Es zeigt sich halt auch immer wieder: Jene, die am lautesten "Sprachverbot!!!" schreien, wenn jemand gendersensible Sprache verwendet, wünschen sich eigentlich genau solche Sprachverbote für die anderen. Es ist reine Projektion.
Die meisten Lesendenbriefe bekomme ich übrigens, weil ich "Liebe Lesende" in Edis und Newsletter schreibe.
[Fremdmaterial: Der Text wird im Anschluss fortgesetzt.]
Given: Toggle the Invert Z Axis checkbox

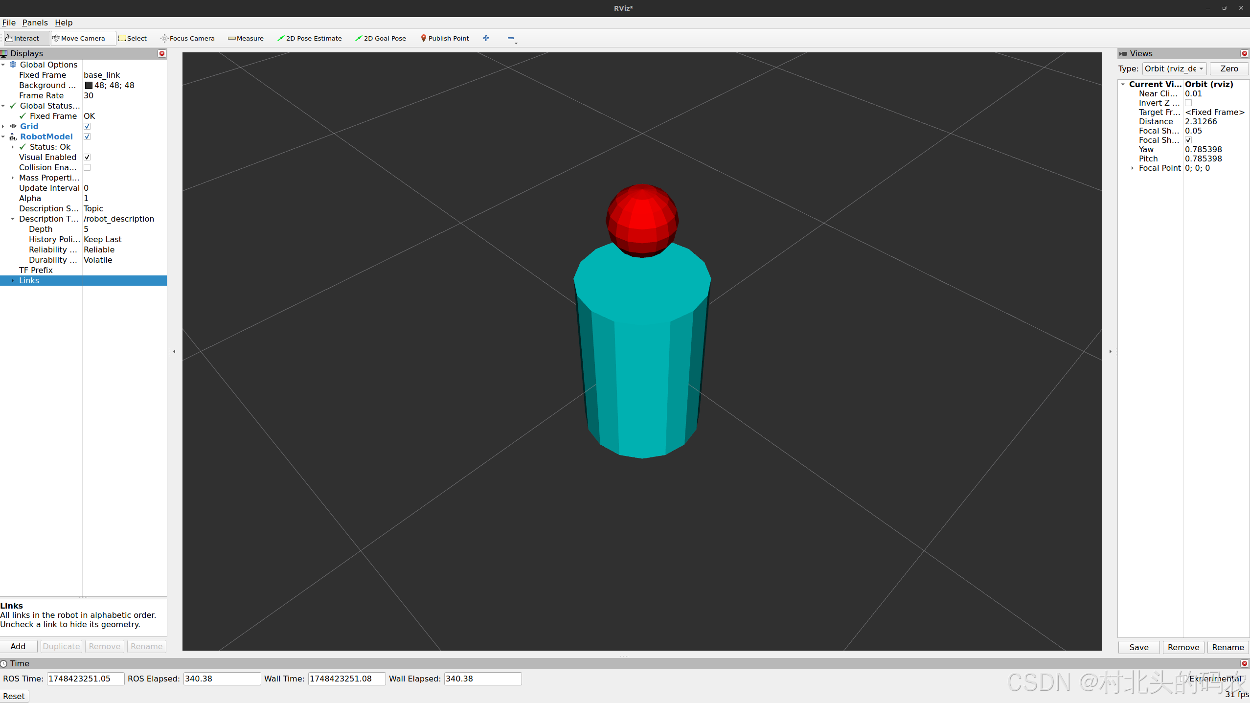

Das veranlasst manche Menschen (Männer, let's be frank, es sind immer Männer) dazu, mir lang und breit zu erklären, dass sie aber KEINE Lesenden sind (obwohl, in fact, they are, zu dem Zeitpunkt wo sie z.B. das Edi oder den Newsletter lesen) sondern LESER und dass ich sie auch genauso so ansprechen muss SONST GIBT'S WAS.

@mimrma
Ich finde man sollte nüchtern eine Kosten/Nutzen-Betrachtung angepasster Sprache bzw. Rechtschreibung vornehmen:

Meine These dazu ist, dass sie zu einer echten Gleichstellung so gut wie gar nicht beitragen kann.

Die wirklichen Kämpfe werden in Bewerbungs- und Gehaltsgesprächen, Parlamenten, Vorstandsetagen und auch bei Wohnungsbesichtigungen ausgetragen.

DORT lohnt es sich energisch zu streiten, seltsamerweise schreibt darüber aber selten eine Autorin.

@weit_im_westen 1. Schön, dass du eine These hast. Auch Wissenschaftler*innen haben Thesen und testen sie sogar, da kannst du bei Interesse ja mal nachlesen, was die Effekte sind. 2. Wer sagt denn, dass das Ziel (nur) Gleichstellung sein muss? Wenn ich Menschen mit "Liebe Leser*innen" anspreche, und manche, die sonst oft "vergessen" werden, fühlen sich dadurch gesehen und mitgemeint, ist das für mich schon ein großer Gewinn. 3. Auf derailing lass ich mich nicht ein, this will be all.

@mimrma

Deine Antwort ist herablassend. Schade.